Re: Ehrmann-Ellison-Valla(2003) Regime-dependent IRF's
Posted: Sat May 16, 2015 11:44 am
by TomDoan
Fadi wrote:TomDoan wrote:The "solution" is to accept the fact that the model is probably wrong for your data set. Is there any strong reason to believe that any form of switching model is appropriate? And if so, why would it be a (hidden state) Markov switching model?
Thank you for your answer
Intuitively, I expected that my data can be modelled according to one of switching models, given the study is conducted in financial market, and it is expected that the process has expected changes in the behavior related to the business cycle.
Moreover, when I tried to implement only the "mssysregression" function, I obtained estimates of parameters, VCV matrix as well as, the transition matrix probabilities for the two regime.
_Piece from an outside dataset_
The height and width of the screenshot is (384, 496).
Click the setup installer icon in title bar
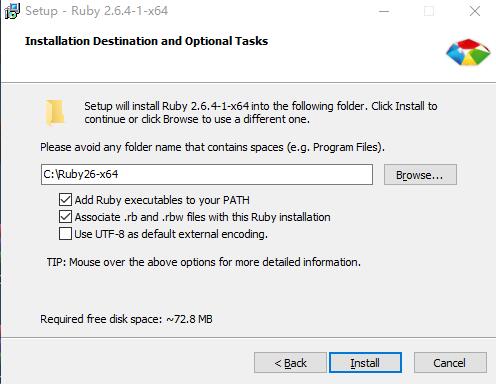click(12, 11)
However, an error message of "Non-invertible Matrix. Using Generalized Inverse for SYMMETRIC" is declared when I tried to draw betas by the line
"cmom(smpl=(MSRegime==i),model=MSSysRegModel) gstart gend"
The difficulty is that, while you may
want the model to switch in some way related to the business cycle, there is nothing in a Markov switching model that will make that happen. You said that you got estimates from doing the maximum likelihood. However, did that produce regimes that met with your interpretation? If not, then trying to do error bands isn't going to change that.
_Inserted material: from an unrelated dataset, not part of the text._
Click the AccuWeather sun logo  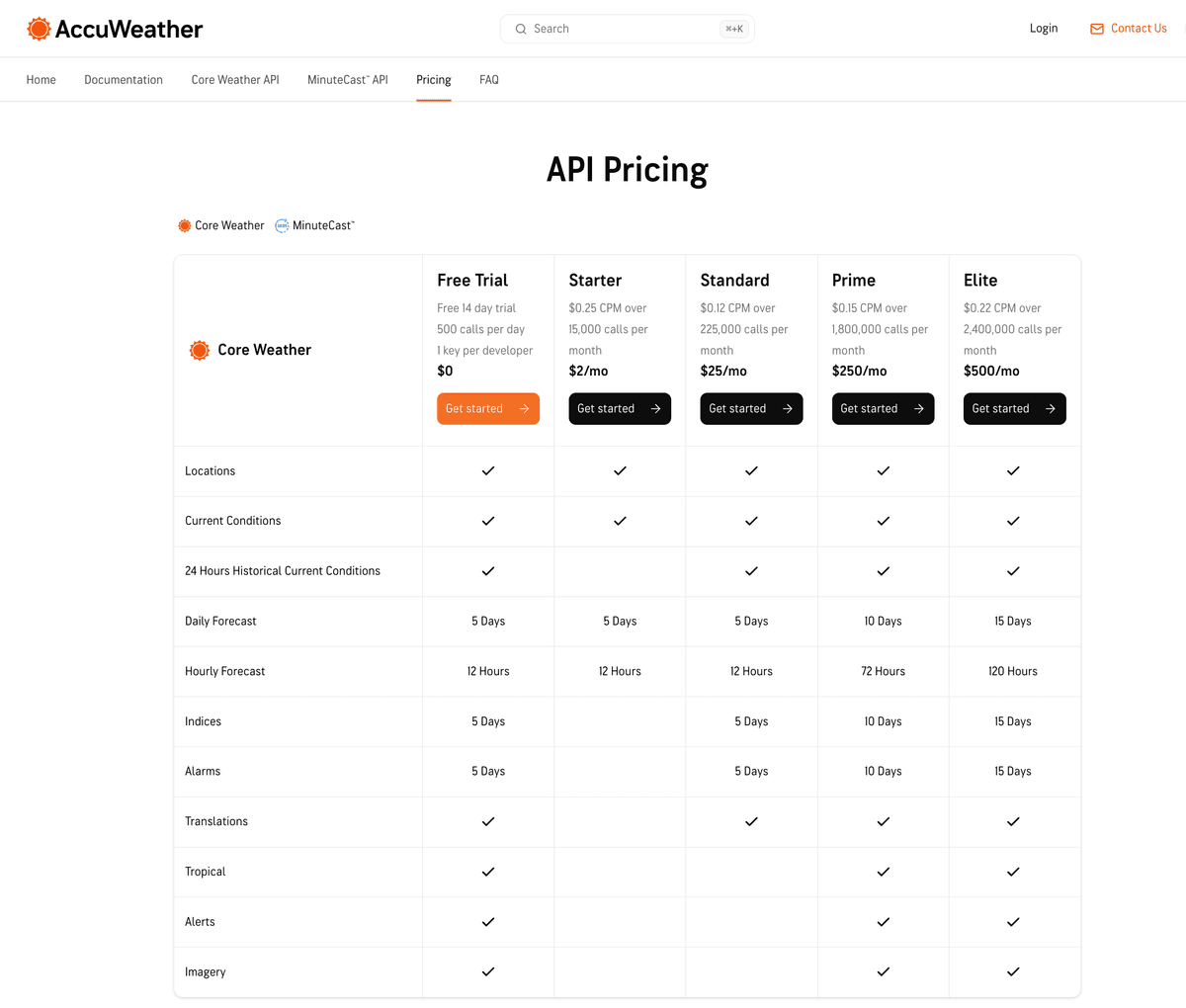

Have you tried coming up with a measure of "the business cycle" and seeing whether or not there's a break effect related to that. Or incorporating a state of the business cycle directly into the model?
Re: Ehrmann-Ellison-Valla(2003) Regime-dependent IRF's
Posted: Wed Mar 30, 2016 7:28 pm
by falcon223
Dear Tom,
I am running a four variable markov switching VAR.
I am trying to do a counter factual simulation after the VAR. To see the impact of the 4th variable on the 1st one ,setting the other two zero.
I am using the following code;
compute mixmask=||1.0,0.0,0.0,1||
compute mixonly=factor*%diag(mixmask)*inv(factor)
dec vect[series] mixshocks(4)
do t=gstart,gend
compute %pt(mixshocks,t,mixonly*%xt(vresids,t))
end do t
forecast(paths,from=gstart,to=gend,model=MSSysRegModel,results=withshocks)
# mixshocks
set mix1 = withshocks(1)
set gap = mix-mix1
I am a wondering whether I am doing the right thing.
I have attached the program file and the data .It will be great if you have a look at it.
Best regards
Rosen
Re: Ehrmann-Ellison-Valla(2003) Regime-dependent IRF's
Posted: Wed Mar 30, 2016 8:30 pm
by TomDoan
I'm not sure that's doing what you think it is. That can only analyze data conditional on the regime being fixed which isn't going to be true.